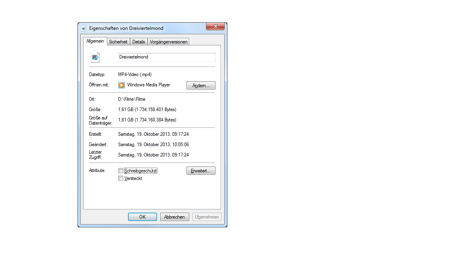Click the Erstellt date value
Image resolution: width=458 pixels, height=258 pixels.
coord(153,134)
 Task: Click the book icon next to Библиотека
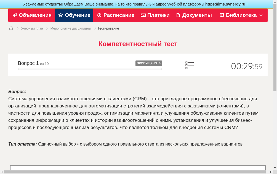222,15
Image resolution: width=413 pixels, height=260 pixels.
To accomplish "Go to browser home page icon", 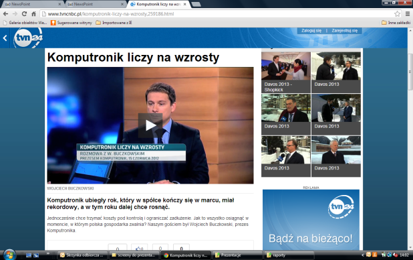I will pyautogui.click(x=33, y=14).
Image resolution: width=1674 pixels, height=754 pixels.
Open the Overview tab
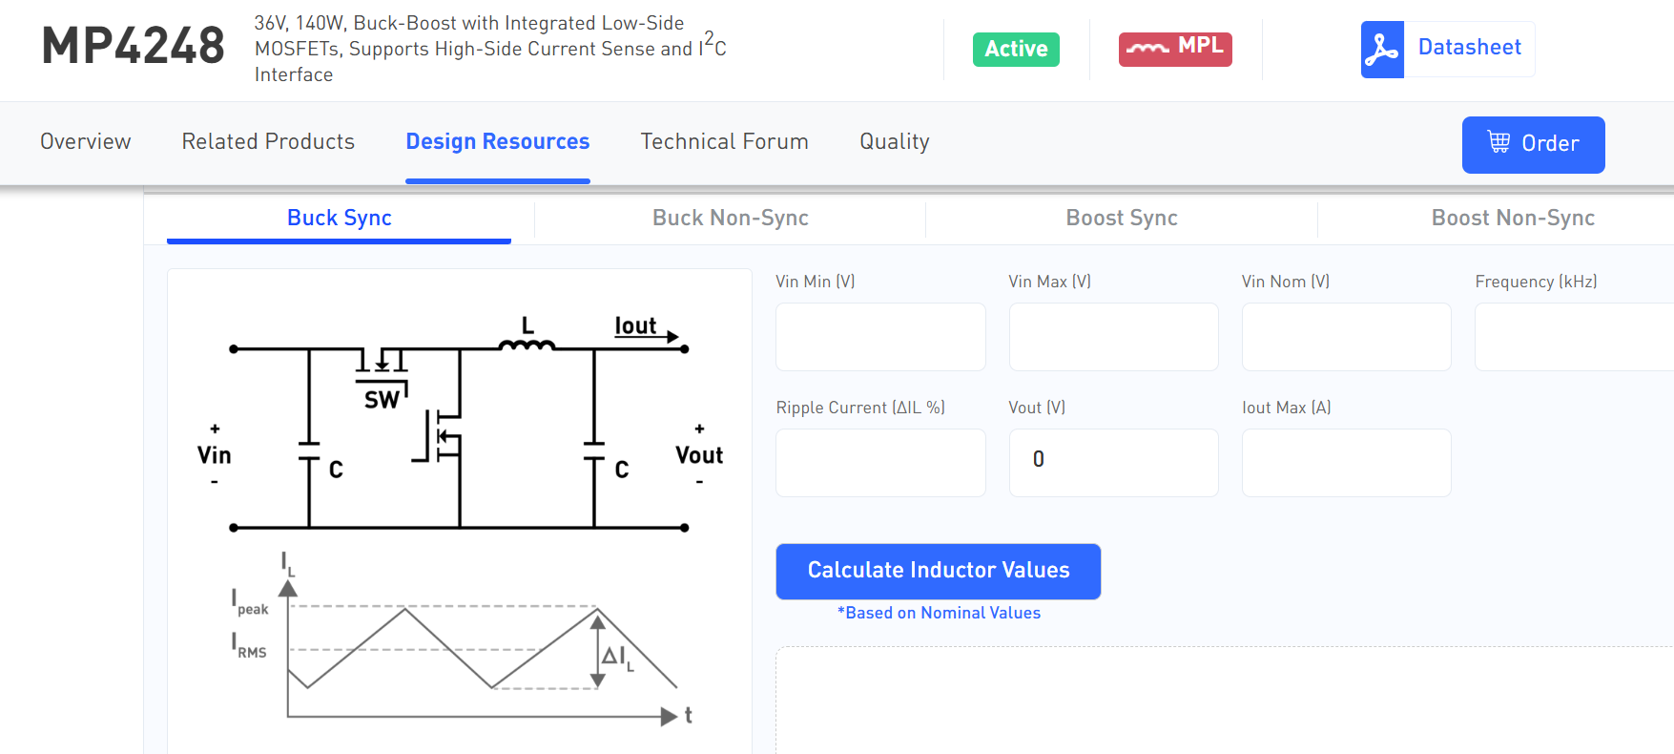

________________________________________

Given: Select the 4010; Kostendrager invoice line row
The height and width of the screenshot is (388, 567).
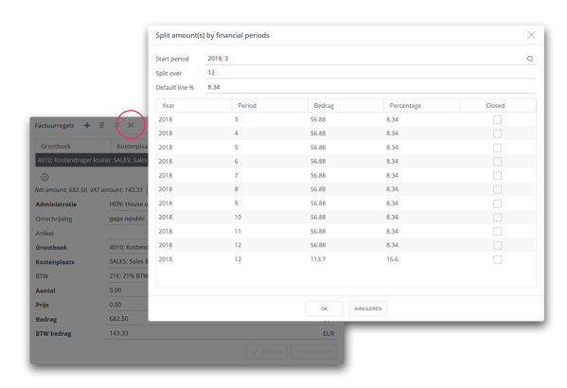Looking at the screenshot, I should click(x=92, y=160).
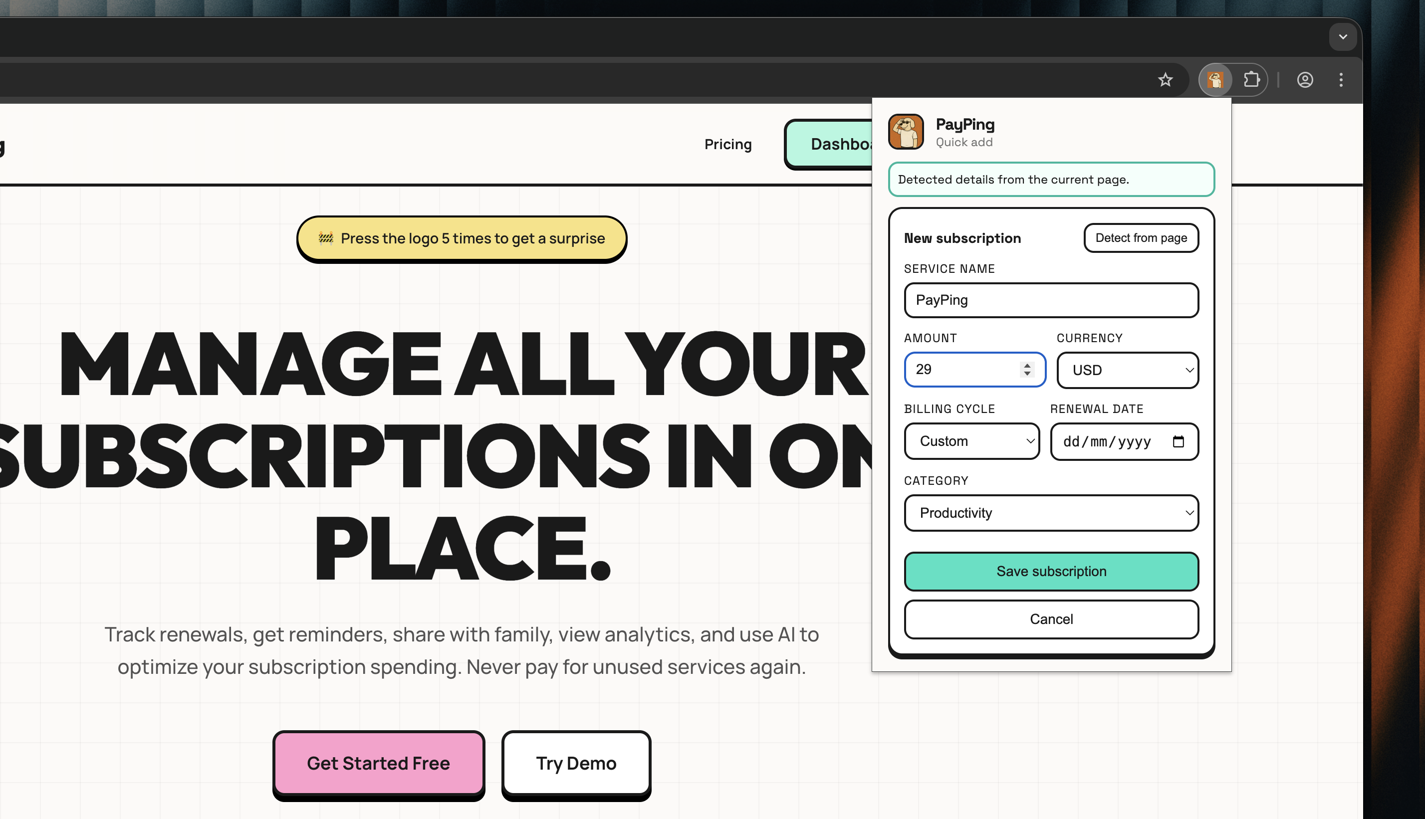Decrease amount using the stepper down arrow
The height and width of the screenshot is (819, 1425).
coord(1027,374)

________________________________________

Task objective:
Please extract every line from the two blocks above that contains the word "resolution", and copy each one.

Response:
Image resolution: width=458 pixels, height=258 pixels.
Image resolution: width=413 pixels, height=260 pixels.
Image resolution: width=1674 pixels, height=754 pixels.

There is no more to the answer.